Every train needs to be complete with a red tail light on the end, so I purchased a Train-Tech AL1  Flashing Tail Light and found a great wagon to install it on, a Bachmann ZTO 20T Brake Van, catalogue number 37-533. This brake van carries the engineers grey and yellow ‘Dutch’ livery, which compliments the wagons used in the shunting puzzle perfectly.

I thought that this would be an easy five minute job to open up the brake van, it wasn’t! The immense amount of detail on these wagons, now means that items such as the handrails are fixed at the body on one end and at the chassis on the other end. With the roof also being fixed as part of the body structure and not wanting to cut away any handrails, as refitting them is never the same once they’re damaged, the last resort was to cut open the underneath of the wagon chassis using a 12 volt mini drill and mini circular saw bit.


Once the plastic chassis floor was cut away, this revealed the metal weight which was removed and stored in a scrap box.


The next task was to cut away the body floor of the brake van to get inside. I used the body fixing lugs as a cutting guide to avoid cutting through the brake van body and destroying the model.



The next task was to cut two holes through the brake van body for the purpose of installing the tiny red LED on the outside veranda, this was achieved using an Archimedes drill.


The red LED light and the Train-Tech AL1  Flashing Tail Light module was fixed onto the two LED wires inside the brake van and then the outside of the LED was painted white to give the tail lamp a more realistic appearance.





Installing A Decoder To A Hornby Class 09 Locomotive

The shunting locomotive used on the Inglenook South puzzle is a Hornby class 09 diesel electric locomotive. This example is catalogue number R2801, locomotive number 09019 in Mainline blue livery. A Hornby eight pin decoder was fitted, remembering always to refer to the manufacturer instructions for electrical modifications.

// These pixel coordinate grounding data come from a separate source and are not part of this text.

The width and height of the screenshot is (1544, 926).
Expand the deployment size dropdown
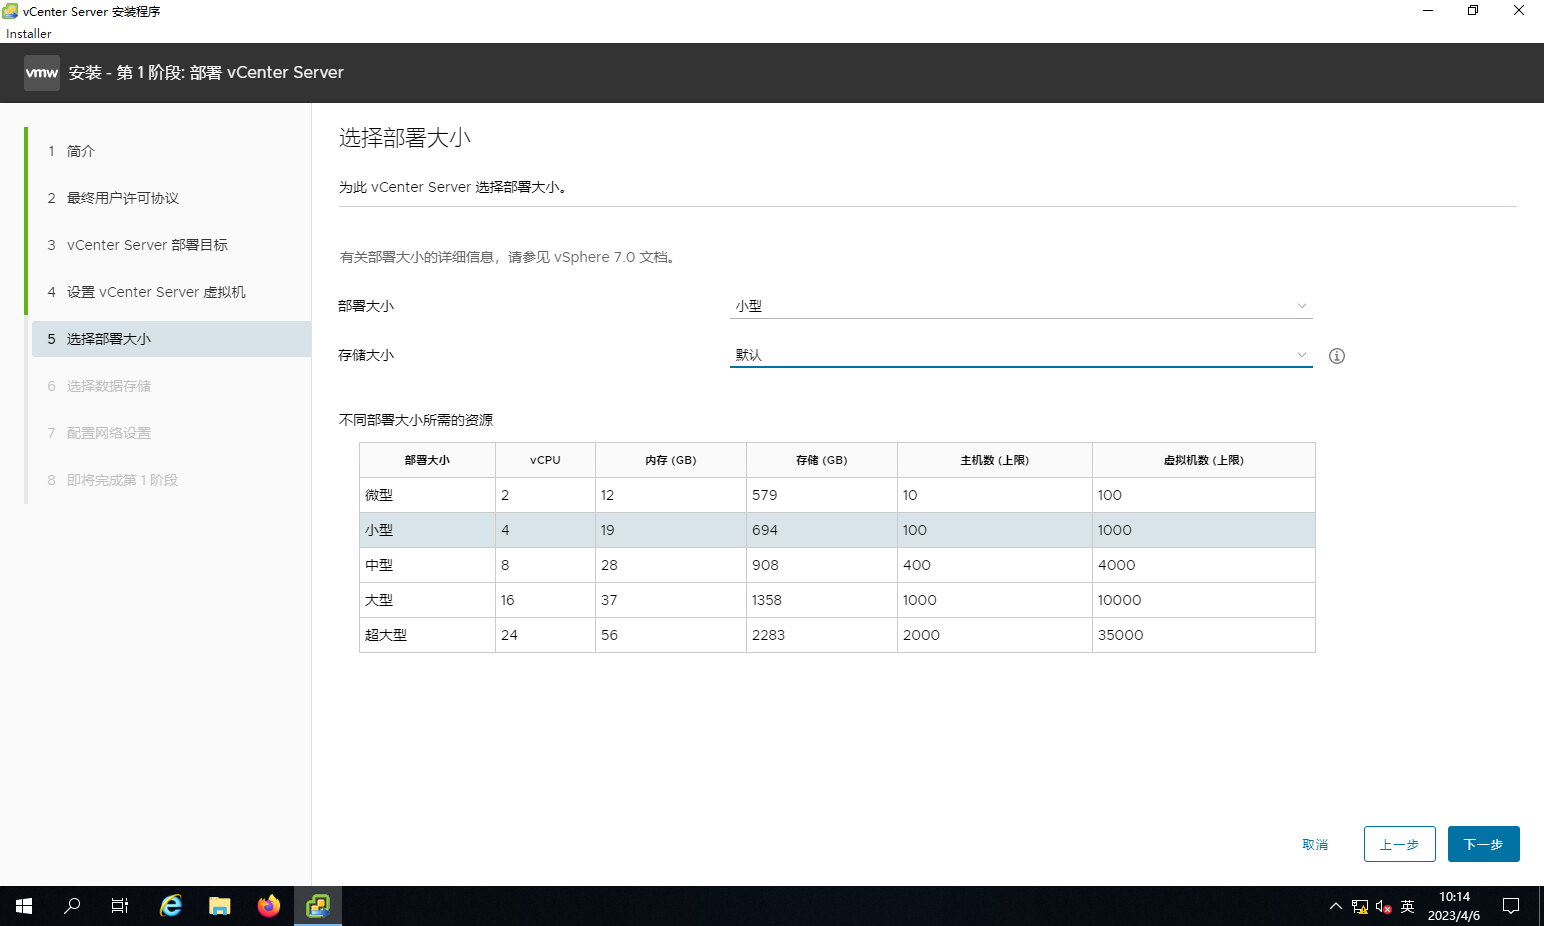point(1020,306)
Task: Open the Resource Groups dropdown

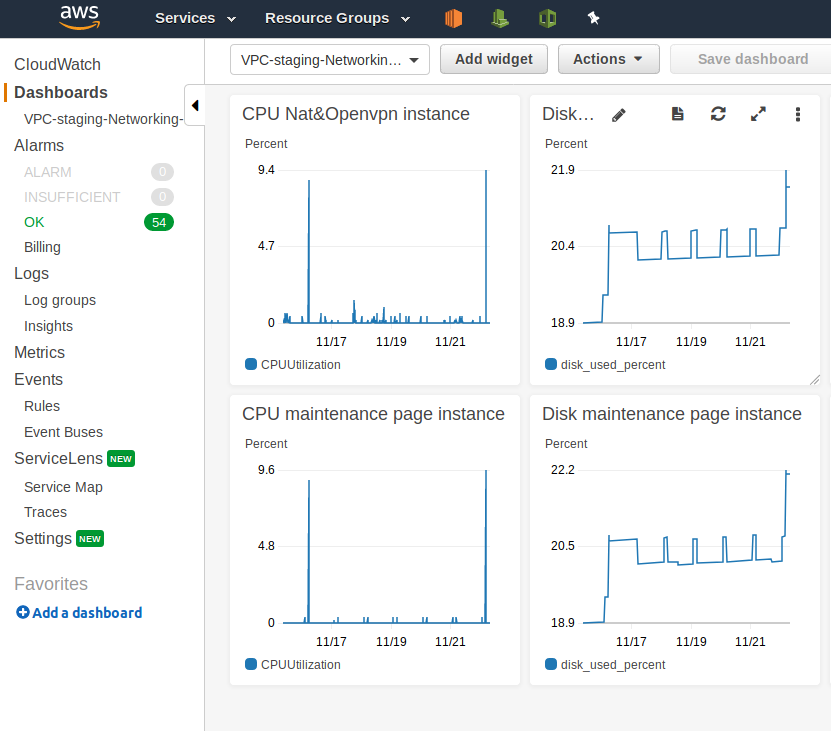Action: [337, 18]
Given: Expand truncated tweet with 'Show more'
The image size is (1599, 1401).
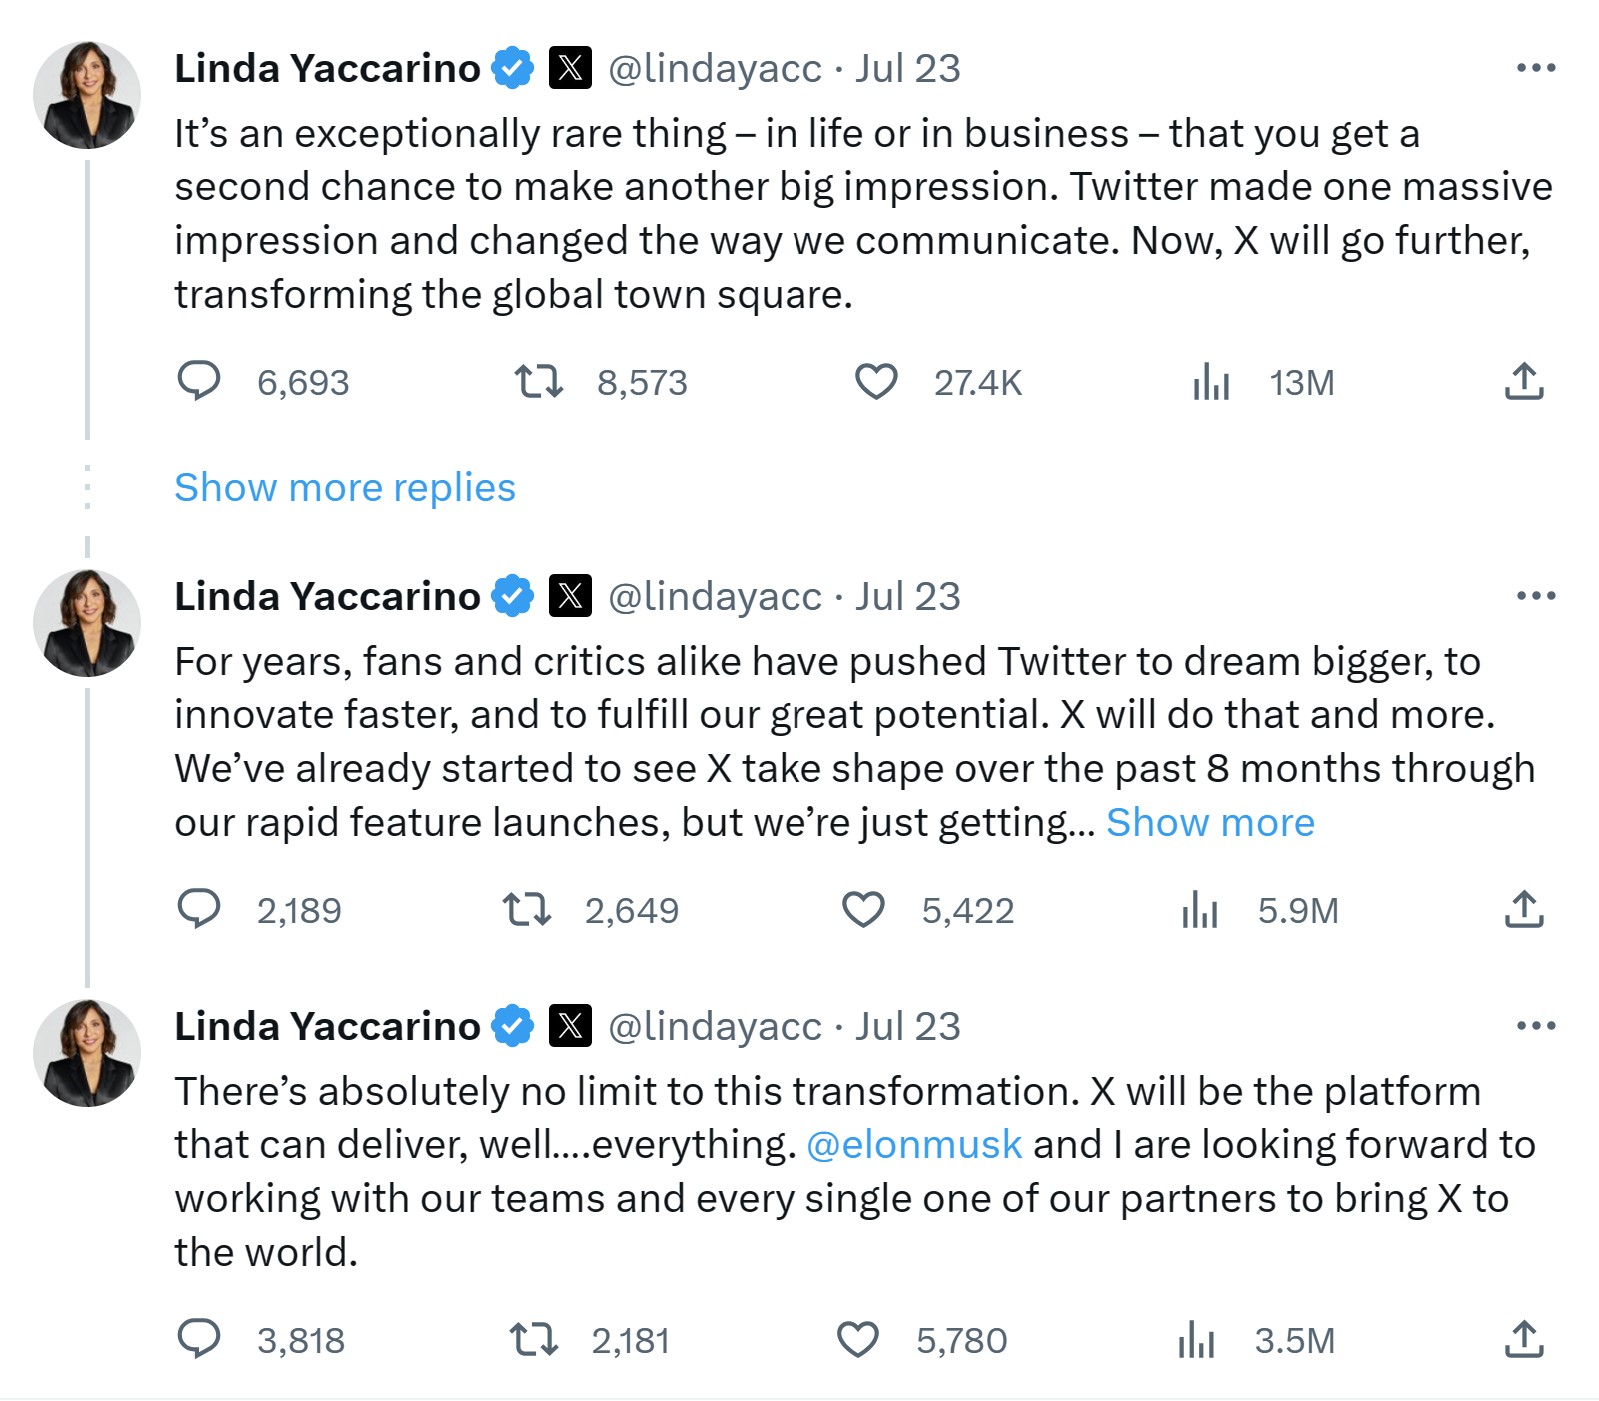Looking at the screenshot, I should tap(1210, 823).
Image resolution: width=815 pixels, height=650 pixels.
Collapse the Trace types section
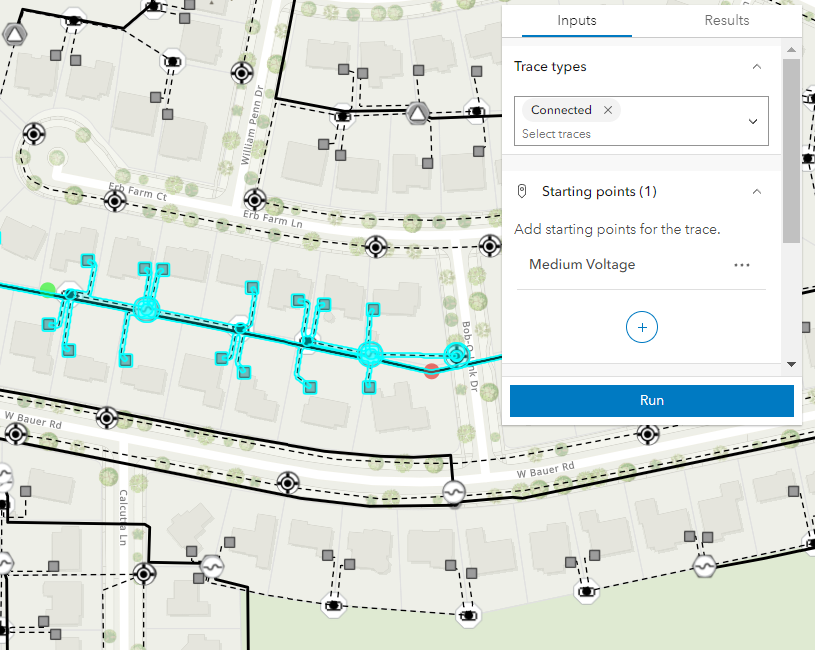click(x=757, y=66)
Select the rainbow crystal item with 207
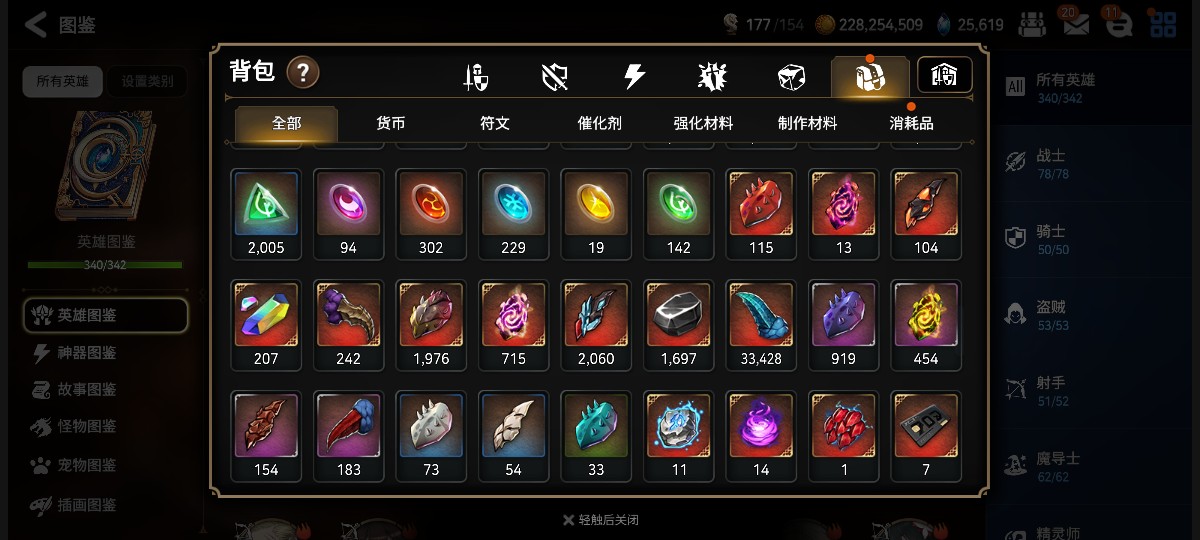This screenshot has width=1200, height=540. click(x=266, y=324)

The locomotive was turned upside down and the body was detached from the chassis by removing four screws.


This particular example of class 09 locomotive was fitted with Southern Region platform level brake pipes, these must be carefully detached from the chassis at the front and rear of the locomotive.


Another pipe on the side of the locomotive body needs to be moved away from the chassis to avoid damage to this component.


Towards the cab end of the locomotive is where the DCC socket is located, seen here fitted with a blanking plate which needs to be lifted up and out. The 1|> symbol is very important as it shows where pin number 1 is located for installation of the decoder.


As the blanking plate is removed, you can see how pin number 1, shown by the symbol 1|> is orientated.


Now the decoder can be introduced and installed in the eight pin socket, observing that a very tiny number 1 is printed on the circuit board to help orient the decoder the correct way around. The orange wire (normally pin 1) also helps identify the same.


The decoder is now pushed home into the circuit board, with both number 1 symbols matching in the correct corner of the socket.


Space is restricted in a locomotive such as the class 09, however some was available towards the end of the locomotive chassis, where the decoder circuit is held in position with some sticky pads. This location appears to be a few millimetres clear of any body shell plastic so any heat created by the circuit boards shouldn’t impact on the body shell structure.


The body is then reunited with the locomotive chassis, with any body shell pipes refitted and chassis screws returned then tightened, before testing on the track.